Ecrit par Fawaz Hussain 07.06.22 dans La Une Livres, Les Livres, Recensions, Roman, Ramsay

Le dîner de l’exposition, Michèle Dassas, 281 p., 19 €

Edition: Ramsay

Le dîner de l’exposition, Michèle Dassas (par Fawaz Hussain)

 

D’emblée, tout en douceur, et avec une écriture veloutée, Michèle Dassas situe l’action de son roman dans le temps et l’espace. On est en juillet 1858, à l’aube de la révolution industrielle en Europe et la gare du Nord, telle que nous la connaissons, n’existe que depuis dix ans. Les premiers trains en partent bruyamment, enveloppés d’une épaisse fumée noire, fin prêts pour des pointes de vitesse atteignant les 54 km par heure. La romancière multiplie ainsi les détails qui témoignent d’un minutieux travail de documentation sur l’esprit de l’époque servant de toile de fond à un fait divers scandaleux, le dîner de l’exposition, que  relaye largement la presse. Aurélia, la protagoniste du roman, gratifie d’une pièce de « cinq centimes » le porteur qui l’aide à transporter sa lourde malle sur son chariot. Le couple anglais avec lequel elle partage son compartiment se déplace avec une bonne, « des couverts en argent armoriés et différents aliments enroulés dans des linges ». On est au milieu du xixe siècle, et bourgeois et aristocrates ne badinent pas avec l’étiquette.

□ □ □ □ □

Objectif:
Recopiez mot pour mot la partie du texte comprise entre « Ecrit par Fawaz » et « (par Fawaz Hussain) », ces deux bornes incluses.

Extrait des données:
□ □ □ □ □

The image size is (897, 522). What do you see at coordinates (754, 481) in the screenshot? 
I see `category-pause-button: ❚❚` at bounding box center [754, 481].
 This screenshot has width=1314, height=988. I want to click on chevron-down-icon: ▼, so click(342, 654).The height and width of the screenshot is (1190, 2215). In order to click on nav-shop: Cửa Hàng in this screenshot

□ □ □ □ □

Corrigé:
Ecrit par Fawaz Hussain 07.06.22 dans La Une Livres, Les Livres, Recensions, Roman, Ramsay

Le dîner de l’exposition, Michèle Dassas, 281 p., 19 €

Edition: Ramsay

Le dîner de l’exposition, Michèle Dassas (par Fawaz Hussain)